The organization will need to pump 30.7 million barrels a day by the end of the decade, OPEC said Wednesday in its annual World Oil Outlook. That’s 1.7 million barrels more than projected a year ago, and 1 million less than the group pumped in November.
The forecast underlines the struggle faced by the Organization of Petroleum Exporting Countries as it seeks to defend market share against a surge in output from rivals such as the U.S. and Russia. While OPEC is slowly taming the expansion of competitors, the collapse in oil prices means the financial costs of its strategy are immense. Brent crude futures touched an 11-year low of $36.04 a barrel on Dec. 21…..
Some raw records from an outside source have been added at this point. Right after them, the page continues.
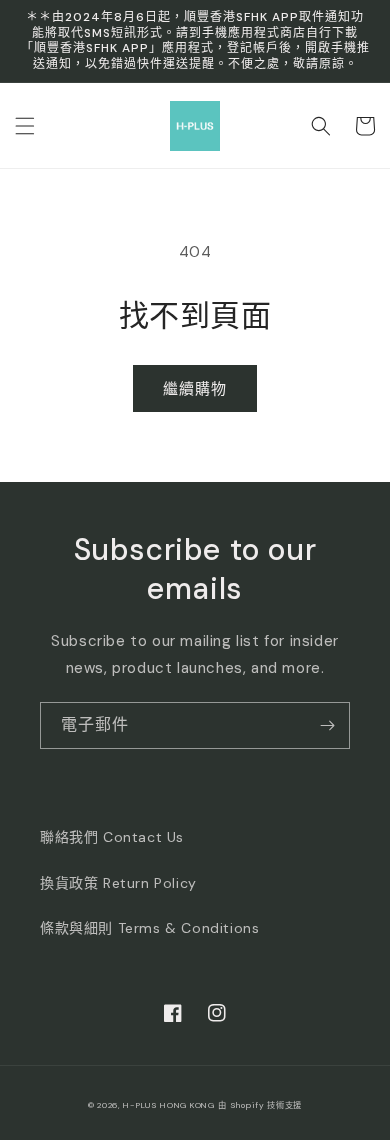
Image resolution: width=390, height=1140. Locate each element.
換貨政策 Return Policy (118, 883)
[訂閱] (327, 725)
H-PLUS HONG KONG (168, 1105)
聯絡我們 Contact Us (112, 837)
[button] (25, 126)
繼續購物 (195, 389)
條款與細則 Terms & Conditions (149, 928)
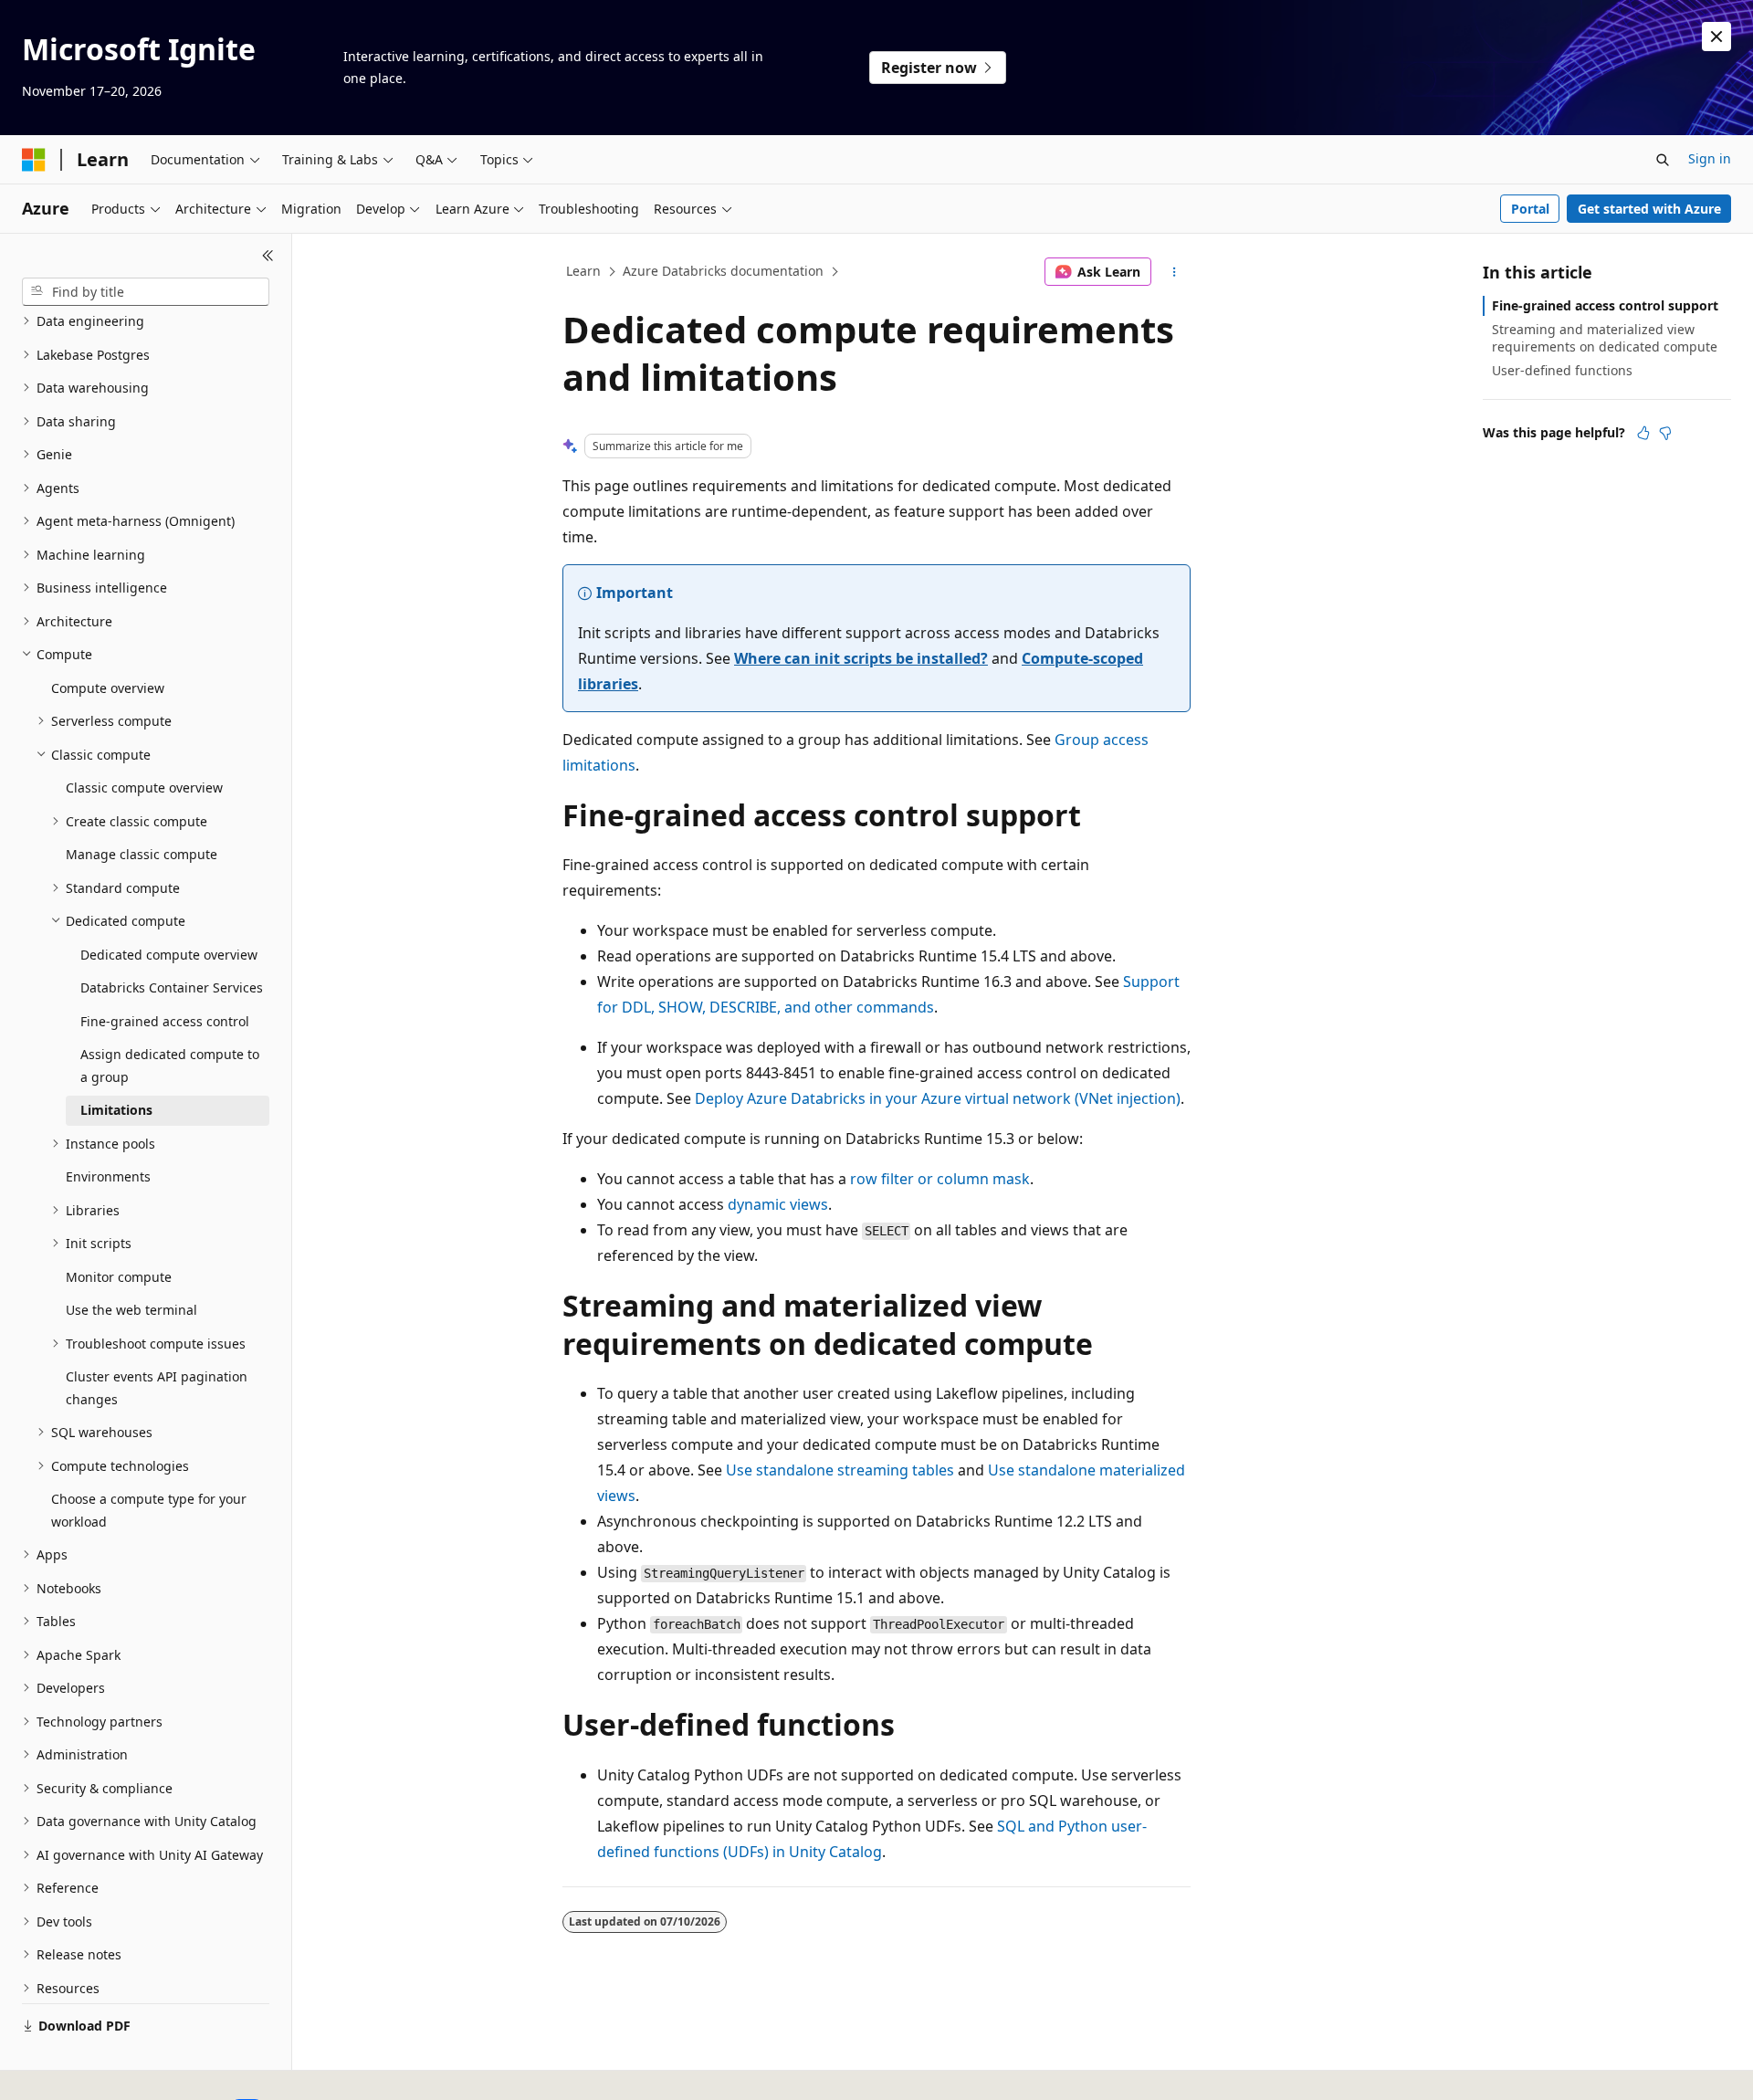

…..OPEC assumes that prices will rise to average $80 a barrel in nominal terms in 2020, and $70.70 in real terms. Last year it had anticipated nominal prices of $110 and real levels of $95.40. That means the value of the group’s output in 2020 would be $218 billion less than estimated a year ago, when it first embarked on the policy to protect market share.
The organization increased its estimate for global oil demand in 2020 by 500,000 barrels a day to 97.4 million a day. By then, fuel consumption in emerging nations will overtake that in the industrialized economies of the Organization for Economic Cooperation and Development, it said.
The group cut forecasts for non-OPEC supply in 2020 by 1 million barrels a day to 60.2 million a day as “market instability” leads to reductions in spending and drilling. Non-OPEC supply will still grow by 2.8 million barrels a day this decade, including 800,000 barrels of additional U.S. shale oil. OPEC said the outlook, which incorporated some data set in the middle of the year, was “clouded by uncertainties.”
The report also forecasts supply and demand through to 2040. Non-OPEC supply will contract in the last two decades of the period to 59.7 million barrels a day, the group said. As a result, demand for OPEC’s crude will rise to 40.7 million barrels a day, expanding its market share to 37 percent.
Almost $10 trillion, in 2014 terms, will need to be invested in the oil industry through to 2040 to develop the required supplies, with $7.2 trillion of this in exploration and production. Producers outside OPEC will need to do the bulk of the spending, investing $250 billion a year.